Court Narrows Claims Against Tea Company over Antioxidant Source Labels
A federal court in California has dismissed some of the putative class claims filed against Twining North America, Inc., alleging that the company misled consumers by labeling its green tea products as a “natural source of antioxidants.” Lanovaz v. Twinings N. Am., Inc., No. 12-2646 (N.D. Cal., order entered February 25, 2013). Stricken with leave to amend are claims based on labels or products other than green tea because the named plaintiff alleged that she purchased green tea only.
The court disagreed with the defendant that the state law-based claims were preempted, finding that by stating its tea is a “natural source of antioxidants,” the defendant made a nutrient content claim regulated by the Food and Drug Administration (FDA) and that the plaintiff was seeking to enforce state law identical to federal requirements. So ruling, the court cited an FDA warning letter sent to the company over its alleged “nutrient content claim.” The court also ruled that the plaintiff had sufficiently stated an injury in fact to support Article III standing requirements and that her claims met the plausibility requirement.

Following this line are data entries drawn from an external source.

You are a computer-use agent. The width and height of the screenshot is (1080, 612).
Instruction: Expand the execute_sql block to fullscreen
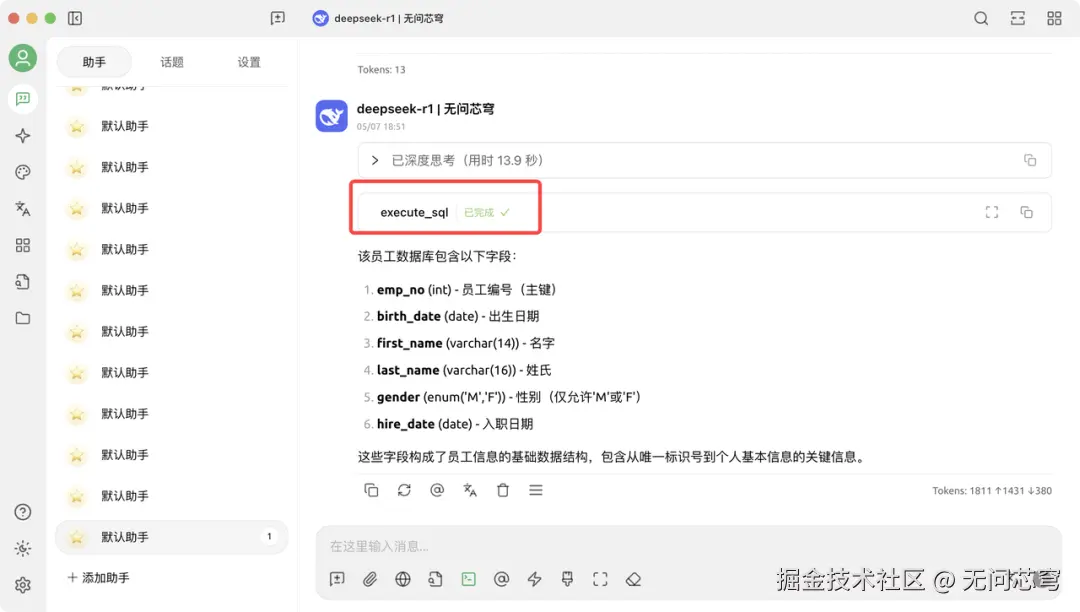point(991,211)
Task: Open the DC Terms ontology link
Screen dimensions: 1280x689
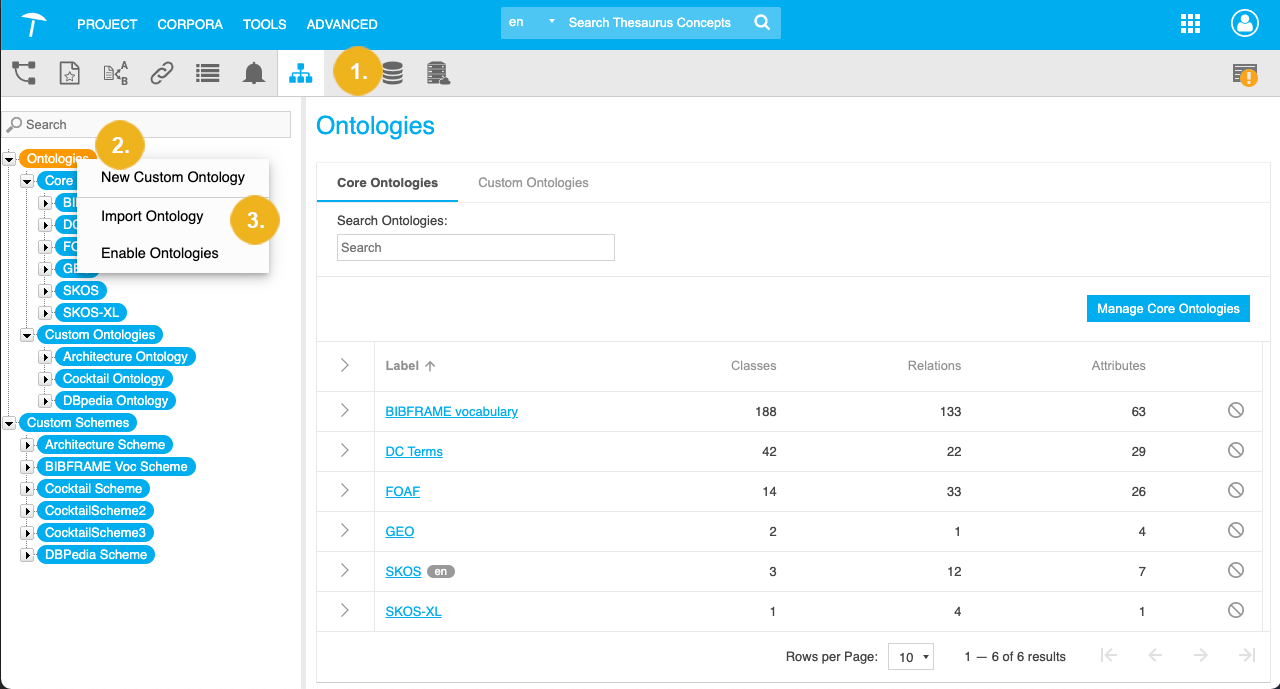Action: pyautogui.click(x=413, y=451)
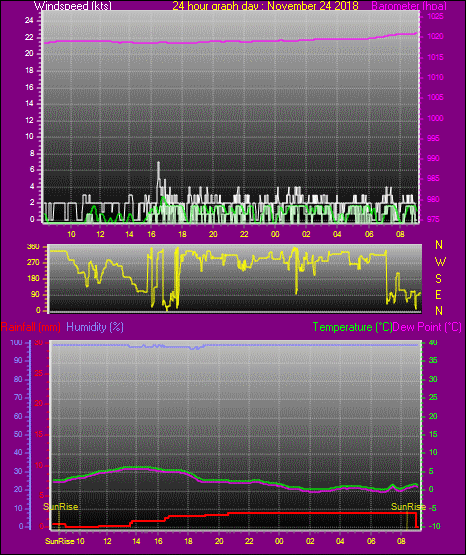Click the N compass label at top
The image size is (466, 555).
coord(439,245)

Dismissed with prejudice were claims for breach of warranty under the Song-Beverly Consumer Warranty Act and Magnuson-Moss Warranty Act because the former applies to consumer products excluding consumables and the latter concerns warranties against product defect, which is not alleged here. The court further dismissed the plaintiff’s restitution claim based on unjust enrichment, since she already has a restitution remedy under the Unfair Competition Law.